[Stored data]
*** Block opens ***

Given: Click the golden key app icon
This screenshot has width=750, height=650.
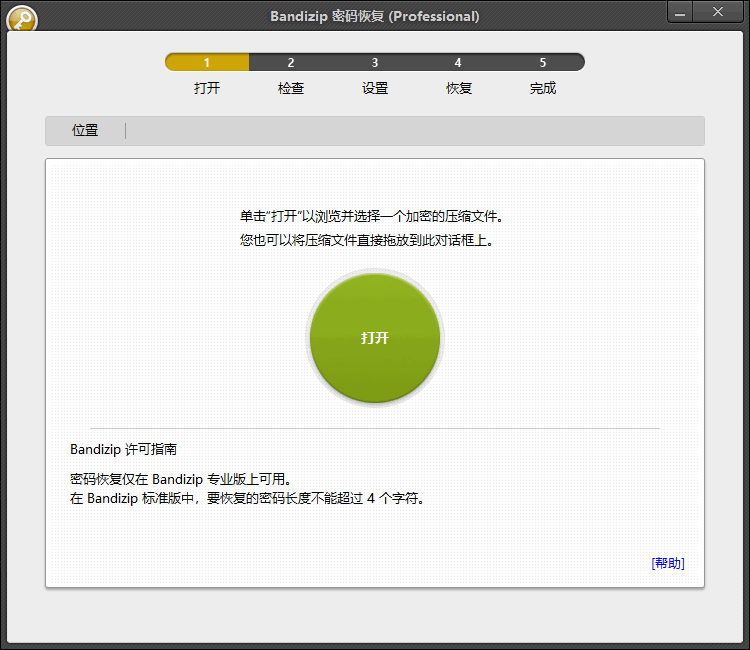Looking at the screenshot, I should coord(21,19).
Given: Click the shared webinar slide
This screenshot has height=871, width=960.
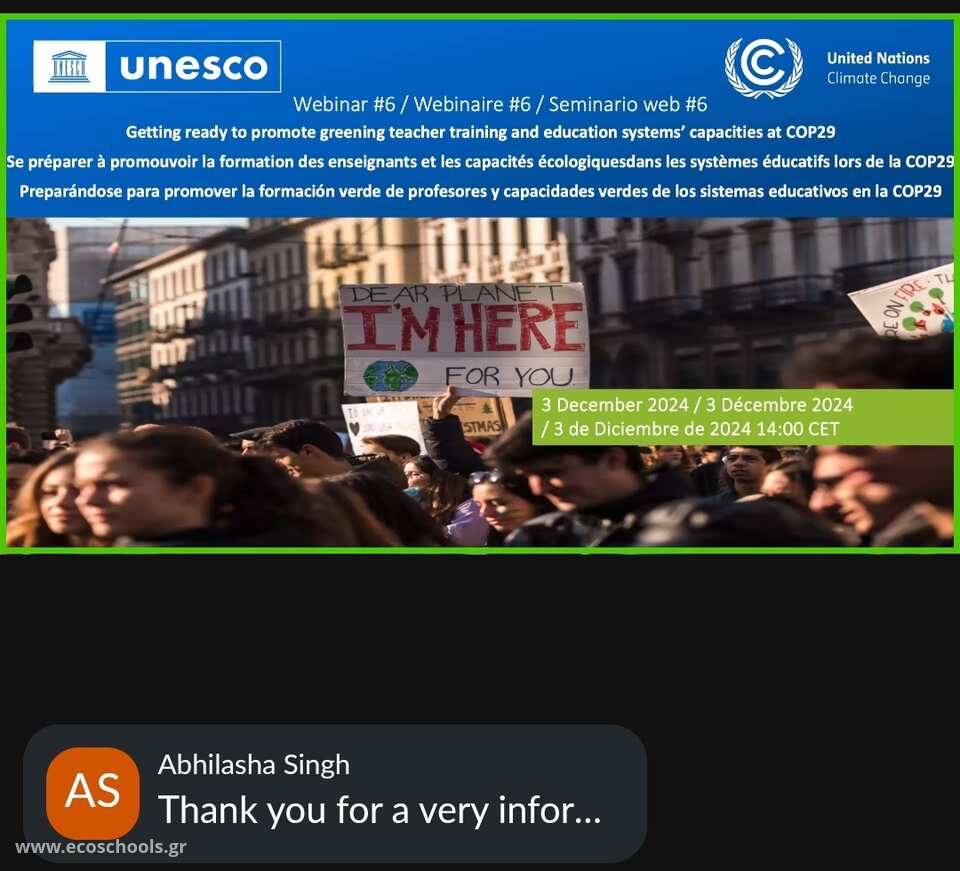Looking at the screenshot, I should [480, 283].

*** Block closes ***

• Problem to work on
Each record must be set down again without alteration, and no picture may be carried over.

• Output below
Given: Click the golden key app icon
This screenshot has width=750, height=650.
Looking at the screenshot, I should coord(21,19).
Given: Click the shared webinar slide
This screenshot has height=871, width=960.
Looking at the screenshot, I should [480, 283].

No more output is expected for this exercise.